Texto proporcionado:
Arreo

Crítica de Guillermo Colantonio - Fancinema

La región más transparente

Es en un texto de Héctor Tizón -un gran escritor subvalorado- llamado Tierras de frontera donde encontramos la siguiente referencia: “Por extraño que parezca, el hombre ha puesto el pie y construido su vivienda en este tenebroso paso (…) Sin embargo, aquí viven y aquí mueren, sin moles ni cuidados, sin saber de nadie y sin que nadie sepa de ellos”. La cita incluida pertenece a un coronel inglés y fue pronunciada hace más de ciento cincuenta años para dar cuenta de la quebrada de Humahuaca. Como se aprecia, se trata de la visión foránea incapaz de comprender un modo de vida diferente a la mirada colonizadora. Estamos en el Siglo XXI y documentales como Arreo demuestran que poco ha cambiado desde entonces en ciertas zonas olvidadas de Argentina y asediadas por economías desarrollistas centralizadas en las grandes urbes. Pecado de omisión.

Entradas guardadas
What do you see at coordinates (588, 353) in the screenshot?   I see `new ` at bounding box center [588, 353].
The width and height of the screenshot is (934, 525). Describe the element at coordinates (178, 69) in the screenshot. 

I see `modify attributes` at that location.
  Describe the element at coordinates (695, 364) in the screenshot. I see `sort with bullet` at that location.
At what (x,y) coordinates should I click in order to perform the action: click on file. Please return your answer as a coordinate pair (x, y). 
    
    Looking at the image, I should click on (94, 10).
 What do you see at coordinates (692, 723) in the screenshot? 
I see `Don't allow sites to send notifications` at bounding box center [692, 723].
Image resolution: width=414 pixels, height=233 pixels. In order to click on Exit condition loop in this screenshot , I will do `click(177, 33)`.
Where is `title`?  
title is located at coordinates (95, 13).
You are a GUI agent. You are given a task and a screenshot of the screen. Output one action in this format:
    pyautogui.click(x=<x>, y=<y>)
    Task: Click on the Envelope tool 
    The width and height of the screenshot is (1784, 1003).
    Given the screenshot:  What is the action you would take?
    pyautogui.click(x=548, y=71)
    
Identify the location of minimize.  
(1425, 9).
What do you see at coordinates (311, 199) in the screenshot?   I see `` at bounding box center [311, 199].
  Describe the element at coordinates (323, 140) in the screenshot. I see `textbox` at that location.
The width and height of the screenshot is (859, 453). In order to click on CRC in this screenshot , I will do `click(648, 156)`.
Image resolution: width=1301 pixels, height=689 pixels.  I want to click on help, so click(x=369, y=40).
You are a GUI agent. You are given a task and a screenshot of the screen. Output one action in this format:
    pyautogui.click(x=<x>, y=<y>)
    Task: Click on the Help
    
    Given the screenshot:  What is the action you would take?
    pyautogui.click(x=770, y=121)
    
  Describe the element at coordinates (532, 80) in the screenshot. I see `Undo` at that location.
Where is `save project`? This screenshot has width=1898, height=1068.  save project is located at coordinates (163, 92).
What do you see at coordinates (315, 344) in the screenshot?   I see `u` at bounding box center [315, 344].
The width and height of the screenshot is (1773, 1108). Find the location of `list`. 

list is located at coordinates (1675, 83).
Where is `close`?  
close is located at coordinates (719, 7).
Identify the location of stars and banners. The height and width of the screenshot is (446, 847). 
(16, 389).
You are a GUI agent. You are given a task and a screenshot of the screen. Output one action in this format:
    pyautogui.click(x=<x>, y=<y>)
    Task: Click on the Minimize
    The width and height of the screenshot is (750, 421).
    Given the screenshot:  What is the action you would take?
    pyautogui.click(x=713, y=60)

Consigna 1:
Resume en menos palabras el párrafo de la crítica de Arreo que empieza con "Es en un texto de Héctor Tizón" y conserva sus datos principales.
Consigna 2:
Escribe lo que sigue en la crítica de Arreo a partir de su última oración.

Resultado 1:
En Tierras de frontera, Héctor Tizón, un gran escritor subvalorado, recoge una cita de un coronel inglés de hace más de ciento cincuenta años sobre la quebrada de Humahuaca. Según ella, allí la gente vive y muere sin saber de nadie y sin que nadie sepa de ella. Es una visión foránea y colonizadora, incapaz de comprender otro modo de vida. En pleno siglo XXI, documentales como Arreo muestran que poco ha cambiado en ciertas zonas olvidadas de Argentina. Esas zonas están asediadas por economías desarrollistas centradas en las grandes urbes. Es un pecado de omisión.

Resultado 2:
El plano general de apertura de la película es digno de un western. Las cabras van inundando el espacio y tapando progresivamente los claros de un cielo despejado a medida que son arreadas por los hombres. Son “los gauchos de esta tierra”. La belleza de las primeras escenas y de los sonidos potenciados de los animales no disimula el sacrificio, y la repetición como recurso es una manera de hacer sentir el trabajo del campesino, de inscribir su trajín cotidiano. Entre ellos, el protagonista, Eliseo Parada, y su familia. Más allá de los testimonios, el trabajo visual de Néstor Moreno captura momentos del día donde agradecemos los atardeceres y los pasos de las nubes que tanto amamos de John Ford. La geografía imponente como desoladora se planta frente a la cámara para recordarnos la nobleza del género y regalar poesía.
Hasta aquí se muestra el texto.